Avec nos envoyés spéciaux à Kinshasa,

Dans la capitale, les autorités congolaises ont déployé un important service d’ordre à la veille de la rencontre. La police est très présente, appuyée par des militaires de la Garde républicaine. Un large cordon a été mis en place autour du palais du Peuple où doit se tenir le sommet.

Avec plus de 70 millions d’habitants la RDC est, aujourd’hui, le premier pays francophone au monde. Pourtant François Hollande avait laissé planer le doute cet été sur sa présence à Kinshasa. Finalement le président français sera présent samedi à l’ouverture du sommet pour une journée marathon.

Il a dit avant son départ qu’il considérait comme inacceptable la situation en RDC sur le plan des droits et de la démocratie. Samedi, le chef de l’Etat rencontrera l’opposition congolaise avant de prononcer un discours très attendu au palais du Peuple.

La France n’est pas la seule à s’être saisie du dossier des droits de l’homme en République démocratique du Congo. Pauline Marois, Première ministre du Québec a précisé qu’elle n’aurait aucun entretien privé avec le président Jospeh Kabila en raison de son sombre bilan sur ces questions.

Nous croyons que ce président (Joseph Kabila NDLR) n'a pas respecté les droits démocratiques dans un Etat où nous croyons qu'il est essentiel de le faire. L'élection (présidentielle de novembre 2011 NDLR) a été entachée a été entachée de beaucoup de contraventions...
Pauline Marois: «Nous allons le saluer mais nous n'avons pas l'intention de le rencontrer»
11-10-2013 - Par Bruno Daroux

Jours fériés à l’occasion du sommet

Des manifestations de l’opposition historique congolaise, l’Union pour la démocratie et le progrès social (UDPS) étaient annoncées à l’occasion de ce grand rendez-vous international. Finalement quelque 200 partisans d’Etienne Tshisekedi ont organisé vendredi 12 octobre un bref rassemblement devant le siège du parti.

Les contrôles de sécurité aux abords du palais du Peuple sont fréquents. © REUTERS/Noor Khamis

La journée de vendredi avait été déclarée jour férié tout comme celle de samedi. Une initiative gouvernementale pas toujours appréciée par la population dont les deux tiers vivent sous le seuil de pauvreté selon la Banque mondiale.
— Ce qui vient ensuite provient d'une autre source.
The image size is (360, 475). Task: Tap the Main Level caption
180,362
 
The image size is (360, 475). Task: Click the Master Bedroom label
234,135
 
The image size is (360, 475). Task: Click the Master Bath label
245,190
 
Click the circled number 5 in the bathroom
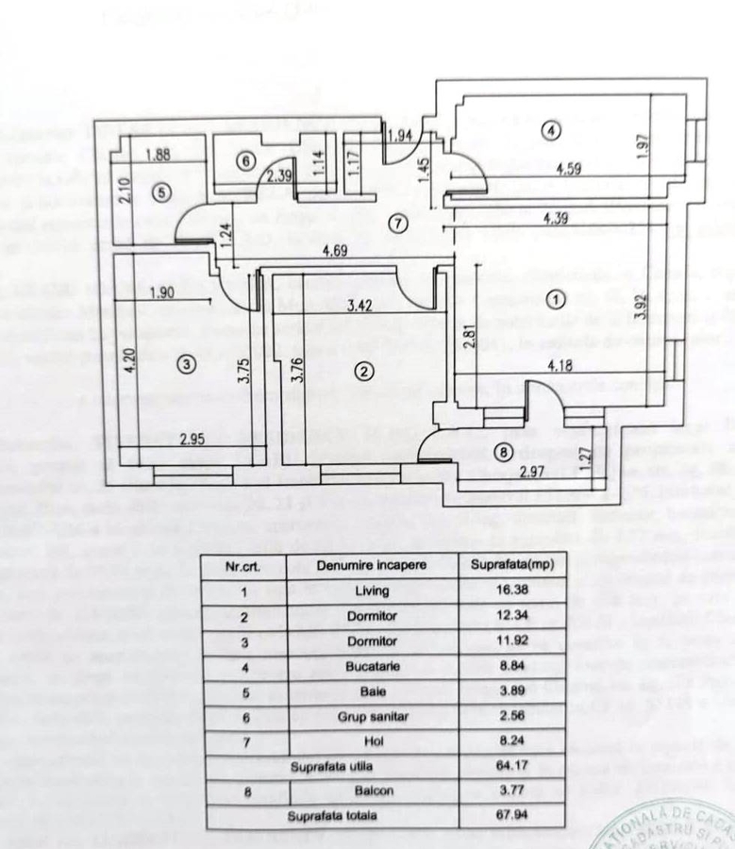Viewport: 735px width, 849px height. (x=160, y=193)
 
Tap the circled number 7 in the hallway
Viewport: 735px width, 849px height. (x=399, y=224)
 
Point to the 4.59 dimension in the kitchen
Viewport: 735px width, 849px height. (x=566, y=171)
Outre les problèmes économiques et les tensions internes, le sommet se déroule dans un pays fragilisé par les violences dans l'est du pays, provoquées depuis quelques mois par le Mouvement du 23 mars (M23), un mouvement rebelle soutenu, selon l'ONU, par le Rwanda voisin.
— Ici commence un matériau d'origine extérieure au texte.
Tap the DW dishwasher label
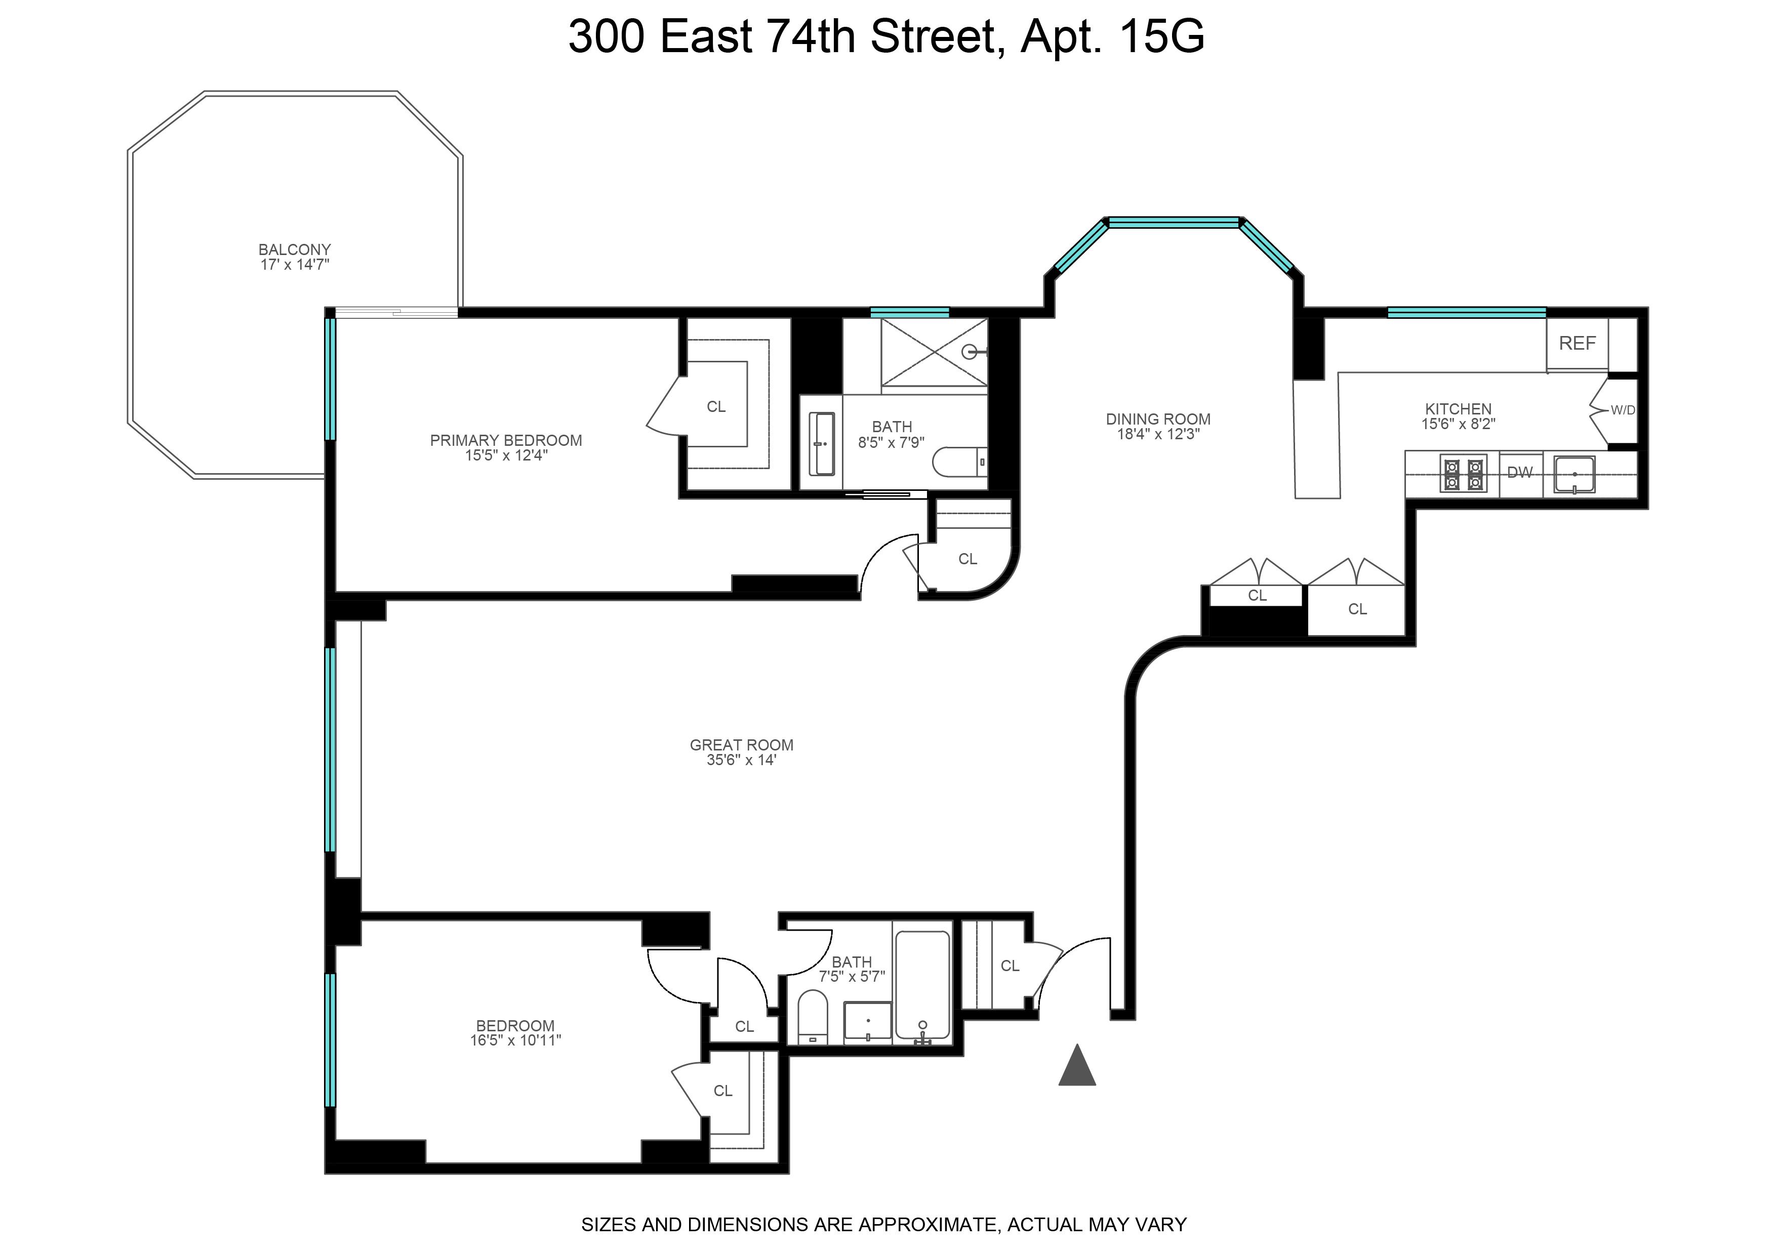tap(1520, 473)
Le président français a l’intention, lors de sa visite de parler de la situation à l’est de la RDC : «je n'accepte pas que les frontières de ce grand pays puissent être mises en cause par des agressions venant de l'extérieur», a affirmé François Hollande sur RFI avant de s’envoler pour son premier voyage officiel sur le sol africain.

La crise malienne

Au programme officiel de cette quatorzième édition, qui se déroule pour la première fois en Afrique centrale, «Francophonie, enjeux environnementaux et économiques face à la gouvernance mondiale».
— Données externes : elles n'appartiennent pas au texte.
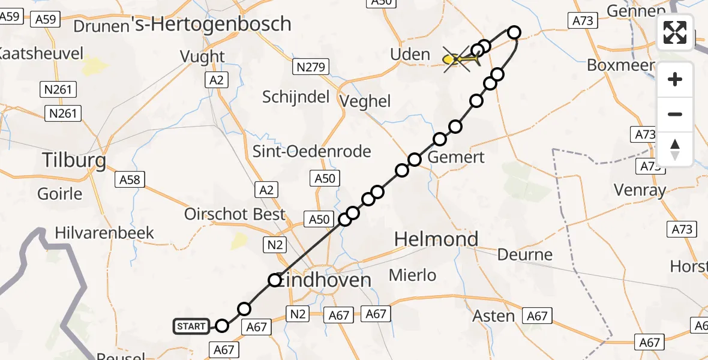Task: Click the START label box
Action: [x=191, y=326]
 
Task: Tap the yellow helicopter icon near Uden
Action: [x=461, y=59]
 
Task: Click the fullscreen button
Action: [x=675, y=32]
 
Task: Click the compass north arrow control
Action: [x=675, y=149]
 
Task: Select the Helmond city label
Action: [x=436, y=239]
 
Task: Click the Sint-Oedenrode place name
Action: [x=311, y=151]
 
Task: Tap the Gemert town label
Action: [x=457, y=158]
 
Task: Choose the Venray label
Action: [x=640, y=191]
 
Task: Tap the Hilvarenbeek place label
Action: [x=104, y=233]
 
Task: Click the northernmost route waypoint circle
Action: [x=514, y=32]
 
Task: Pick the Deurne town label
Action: [x=524, y=254]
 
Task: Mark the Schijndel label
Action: [x=296, y=96]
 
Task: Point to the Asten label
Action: [x=494, y=316]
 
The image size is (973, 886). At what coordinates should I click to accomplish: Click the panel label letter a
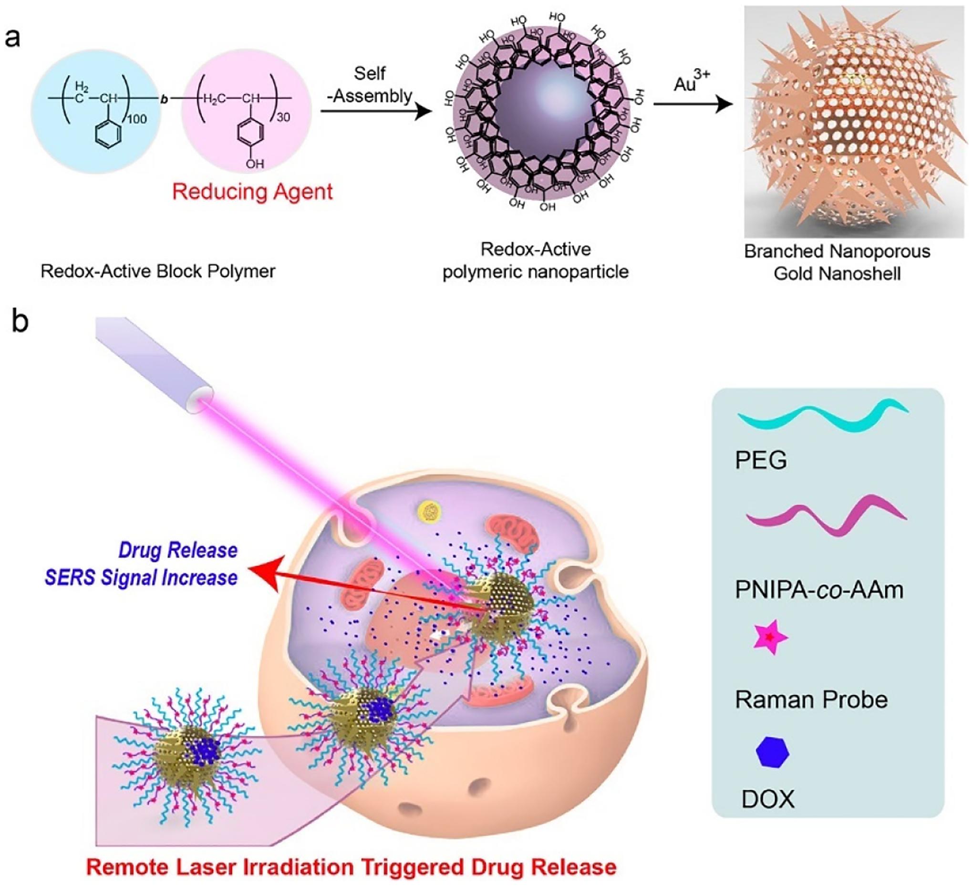point(12,38)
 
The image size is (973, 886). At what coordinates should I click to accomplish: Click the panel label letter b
point(20,322)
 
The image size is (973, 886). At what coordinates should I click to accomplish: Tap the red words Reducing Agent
point(252,192)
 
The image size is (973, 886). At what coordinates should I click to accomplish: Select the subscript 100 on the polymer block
point(136,119)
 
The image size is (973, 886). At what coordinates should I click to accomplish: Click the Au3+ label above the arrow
point(692,82)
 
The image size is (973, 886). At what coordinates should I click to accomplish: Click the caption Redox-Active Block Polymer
point(158,272)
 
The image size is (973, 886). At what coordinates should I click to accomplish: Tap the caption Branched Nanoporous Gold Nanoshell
point(837,263)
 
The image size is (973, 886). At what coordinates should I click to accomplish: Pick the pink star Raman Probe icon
point(770,638)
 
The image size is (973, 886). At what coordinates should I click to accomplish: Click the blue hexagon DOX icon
point(772,752)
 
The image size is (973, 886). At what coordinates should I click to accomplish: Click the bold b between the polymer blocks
point(164,99)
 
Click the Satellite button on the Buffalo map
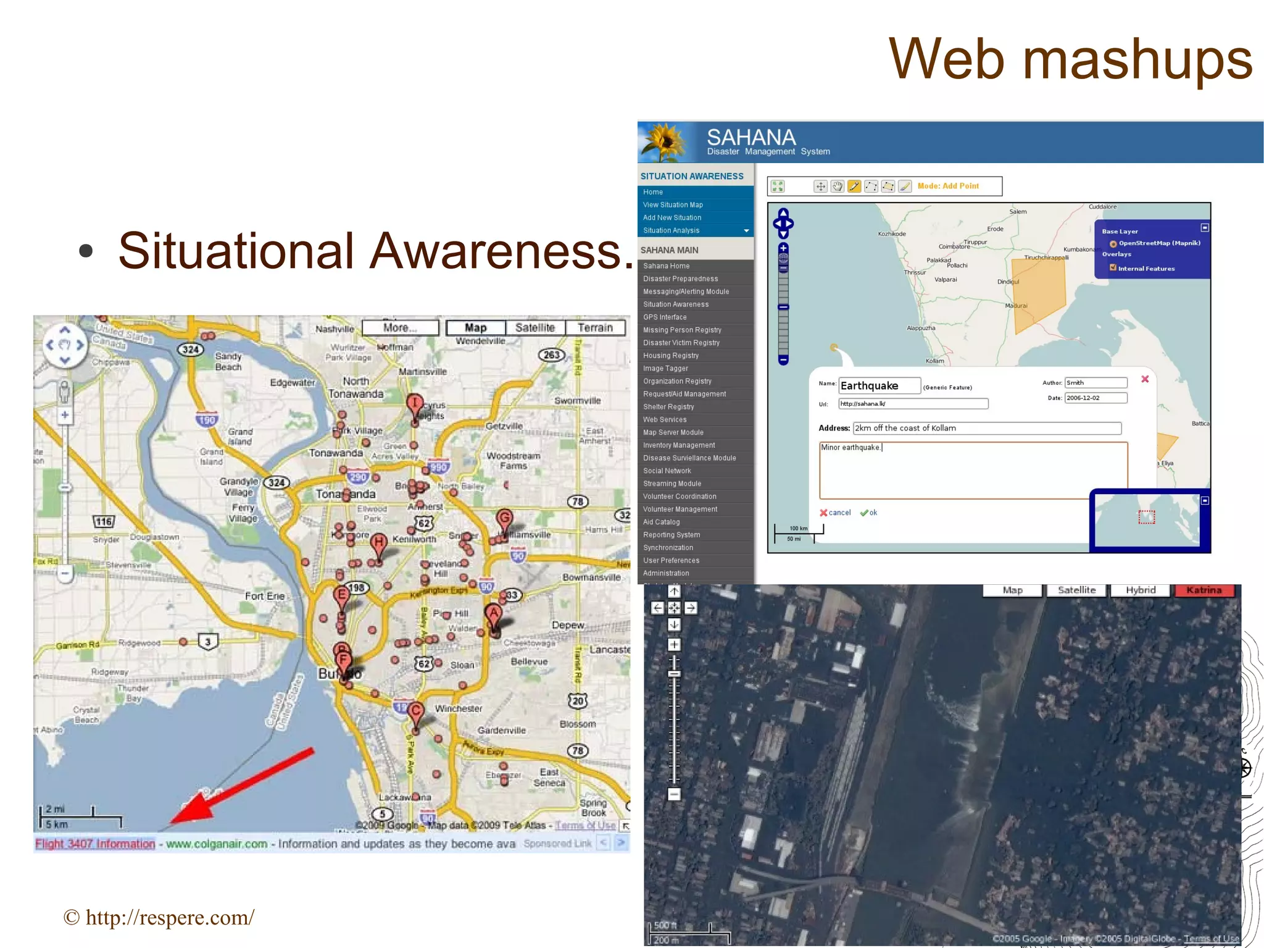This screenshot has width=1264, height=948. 534,328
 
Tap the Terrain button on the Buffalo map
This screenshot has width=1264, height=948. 595,328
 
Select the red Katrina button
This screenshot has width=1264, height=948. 1204,590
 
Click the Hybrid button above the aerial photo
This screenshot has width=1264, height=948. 1140,590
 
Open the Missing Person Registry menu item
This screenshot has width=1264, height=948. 682,330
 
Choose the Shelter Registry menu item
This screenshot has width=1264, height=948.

Mais les participants devraient aussi et surtout aborder des dossiers épineux. Le Mali par exemple, autre pays de la Francophonie, dont la partie nord est contrôlée par des groupes islamistes alliés à al-Qaïda au Maghreb islamique (Aqmi).

La France voudrait que les Africains s’accordent à demander à la communauté internationale une opération militaire, dans le cadre de l’ONU pour aider les autorités de Bamako à reconquérir les territoires du Nord.

Le conseil de sécurité de l'ONU a adopté ce vendredi, à l'unanimité, une résolution présentée par la France, par laquelle il se dit prêt à donner suite à la demande des autorités maliennes pour qu'une force militaire internationale les aide à reconquérir le nord du Mali.